GourmetRootBeer

Aug 182021
 

Barq's Root Beer Float Tubes

My wife was shopping at Aldi for some ice cream treats and grabbed these cause they looked good and she knows I need moar content. I’d known about them for awhile but could never find them. I realize that I’m actually quite bad at tracking down things that aren’t root beer proper, and thus for over a year these had eluded me. Anyways, these are equal parts Barq’s Root Beer slushy thing and vanilla ice cream. They actually use Barq’s syrup and thus reading the ingredients reveals caffeine. I think these are the only caffeinated ice cream thing I’ve ever seen/had. They are in little conical type tubes that you squeeze from the bottom as you eat.

There’s a strong root beer flavor with that classic Barq’s taste. They definitely didn’t skimp on it. The vanilla ice cream is rich with a strong vanilla flavor as well, the combination of the two gives a wonderful root beer float experience.

This is by far the best root beer float frozen treat I’ve had. These things are delicious. Barq’s Root Beer float in a tube, I can’t recommend it enough, unless you absolutely need a decaffeinated ice cream treat. But at only 3 ounces a tube, and only half of that root beer, the caffeine is pretty trivial. Either way, I can’t recommend these enough. Get ’em if you see ’em.




Aug 042021
 

The Soda Pop Bros Root Beer Bottle One of my root beer friends on social media runs a craft soda shop in Windsor Ontario, The Soda Pop Bros. In addition to their large selection and soda delivery, they worked to develop their own line, which includes two flavors of root beer. He was so kind as to send me some samples to review. Sadly he mixed up the boxes and accidentally sent what was intended for another reviewer to me, but I still got some of each of his root beers. I decided I’d start with the plain, er, ordinary, er, original, that’s it, root beer! I like their label, it’s got a classic vibe and isn’t too busy. One other interesting thing, it has 2% of the daily allowance of calcium and 10% of potassium. I’m not sure why that is, but extra nutrients isn’t a bad thing at all. Maybe it’s mineral water? Or maybe they just want electrolytes for hydrating root beer? Not sure, but I hope to love it.

The Body is sweet with sassafras and vanilla flavors. There’s a faint sarsaparilla that builds over time. Overall the flavor is nice and clean and simple. The Bite is mild though it isn’t smooth. The Head is wonderfully tall and frothy and you shouldn’t try to build it because then it’s too much and takes forever to fizz down. The Aftertaste is that sarsaparilla, which is pleasant.

It’s good. I’ll say that, but nothing really stands out, except the head, and the potassium. Need that potassium. So while I won’t give this one the Seal, it is better than average and is worth a try. See how it rates against other root beers.

Three and a half kegs




Jul 212021
 

The Dorothy Molter Museum Interpretive Center
The last weekend in June I took a road trip with the family to the north of Minnesota. Our final destination was Ely and top on the list of things to see there was the Dorothy Molter, aka The Root Beer Lady, museum. Dorothy lived out in the Boundary Waters Canoe Area Wilderness on the Isle of Pines where she ran a resort. They used to have pop flown in by float plane but after that was banned she started using the empty bottles to make root beer for her guests. Eventually the area was designated by the federal government as wilderness, but Dorothy was allowed to keep living there, where she still made thousands of bottles of root beer every year for the canoeists that would visit.
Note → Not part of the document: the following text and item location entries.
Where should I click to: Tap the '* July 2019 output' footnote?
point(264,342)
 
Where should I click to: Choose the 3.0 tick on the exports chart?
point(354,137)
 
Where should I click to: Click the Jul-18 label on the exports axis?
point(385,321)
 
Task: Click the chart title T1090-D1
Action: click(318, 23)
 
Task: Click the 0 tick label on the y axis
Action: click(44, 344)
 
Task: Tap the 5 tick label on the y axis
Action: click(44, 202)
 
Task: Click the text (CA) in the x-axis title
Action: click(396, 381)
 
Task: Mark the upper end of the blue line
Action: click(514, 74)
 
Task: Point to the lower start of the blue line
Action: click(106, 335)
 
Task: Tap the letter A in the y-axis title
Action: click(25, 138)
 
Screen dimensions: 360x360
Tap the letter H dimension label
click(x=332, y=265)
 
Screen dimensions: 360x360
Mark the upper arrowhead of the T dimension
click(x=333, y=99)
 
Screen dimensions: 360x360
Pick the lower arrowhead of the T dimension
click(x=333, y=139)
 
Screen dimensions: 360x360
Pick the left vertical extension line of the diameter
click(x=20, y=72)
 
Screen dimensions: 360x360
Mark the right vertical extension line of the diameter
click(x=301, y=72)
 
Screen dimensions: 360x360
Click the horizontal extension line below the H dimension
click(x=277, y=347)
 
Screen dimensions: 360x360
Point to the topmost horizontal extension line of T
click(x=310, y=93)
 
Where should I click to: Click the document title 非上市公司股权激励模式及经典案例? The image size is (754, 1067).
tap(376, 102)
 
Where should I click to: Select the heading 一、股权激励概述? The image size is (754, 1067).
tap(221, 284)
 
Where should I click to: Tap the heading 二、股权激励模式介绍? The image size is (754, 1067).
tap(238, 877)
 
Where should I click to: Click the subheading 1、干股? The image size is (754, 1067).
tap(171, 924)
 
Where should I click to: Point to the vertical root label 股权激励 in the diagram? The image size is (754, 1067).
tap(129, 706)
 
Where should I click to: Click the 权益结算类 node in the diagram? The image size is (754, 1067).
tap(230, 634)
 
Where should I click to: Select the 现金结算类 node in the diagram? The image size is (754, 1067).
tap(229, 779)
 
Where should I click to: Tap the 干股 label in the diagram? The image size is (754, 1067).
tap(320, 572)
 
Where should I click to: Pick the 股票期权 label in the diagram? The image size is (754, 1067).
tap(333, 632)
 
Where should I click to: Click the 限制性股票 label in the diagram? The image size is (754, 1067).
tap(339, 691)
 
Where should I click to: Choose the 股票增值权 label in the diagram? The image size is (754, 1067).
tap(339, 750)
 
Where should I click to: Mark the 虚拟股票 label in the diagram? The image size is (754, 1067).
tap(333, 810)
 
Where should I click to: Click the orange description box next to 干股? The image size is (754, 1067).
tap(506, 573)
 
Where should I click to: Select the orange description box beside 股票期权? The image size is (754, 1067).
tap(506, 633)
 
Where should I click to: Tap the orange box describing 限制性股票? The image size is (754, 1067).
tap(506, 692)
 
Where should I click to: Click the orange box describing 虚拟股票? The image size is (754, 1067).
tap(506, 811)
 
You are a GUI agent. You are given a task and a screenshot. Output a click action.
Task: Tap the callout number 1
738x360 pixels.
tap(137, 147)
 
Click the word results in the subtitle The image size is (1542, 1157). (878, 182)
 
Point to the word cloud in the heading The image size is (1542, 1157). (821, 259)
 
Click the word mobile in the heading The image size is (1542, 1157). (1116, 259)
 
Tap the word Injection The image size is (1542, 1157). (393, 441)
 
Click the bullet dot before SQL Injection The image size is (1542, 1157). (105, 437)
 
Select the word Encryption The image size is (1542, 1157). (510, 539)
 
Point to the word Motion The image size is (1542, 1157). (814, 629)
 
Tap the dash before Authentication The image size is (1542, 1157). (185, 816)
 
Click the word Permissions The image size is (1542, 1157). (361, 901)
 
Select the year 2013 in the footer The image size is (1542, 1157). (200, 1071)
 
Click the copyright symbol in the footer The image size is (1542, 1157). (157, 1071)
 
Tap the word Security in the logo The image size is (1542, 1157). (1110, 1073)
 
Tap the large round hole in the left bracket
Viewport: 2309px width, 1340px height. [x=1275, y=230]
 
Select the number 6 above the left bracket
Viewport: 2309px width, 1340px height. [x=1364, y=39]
After her death, her cabins were relocated to the museum site.

I’ve written about her root beer before, and while it’s not by any means my favorite, I must acknowledge anyone who devotes so much of their lives to making root beer in the wilderness that they earn the title The Root Beer Lady. The museum itself is quite nice. The interpretive center and gift shop opens to a trail with her cabins and artifacts. Mostly focused on her life, but also the history of the Boundary Waters area. They also have a lot of her original root beer making equipment. The Dorothy Isle of Pines Root Beer is said to be as close a recreation of her root beer as possible.

The gift shop has not only bottles of her branded root beer, but also many other root beer candies and products, many of which I’d never seen (look for future posts). The whole place is wonderful, informative, and very much root beer themed, making it a site to which any true root beer fan should make pilgrimage.




Dorothy’s root beer making equipment. They actually have root beer making lessons here.

The Point Cabin. Where guests stayed in the summer.

The Point Cabin. Where guests stayed in the summer.

The winter cabin

The Winter Cabin. Where Dorothy stayed during the winter.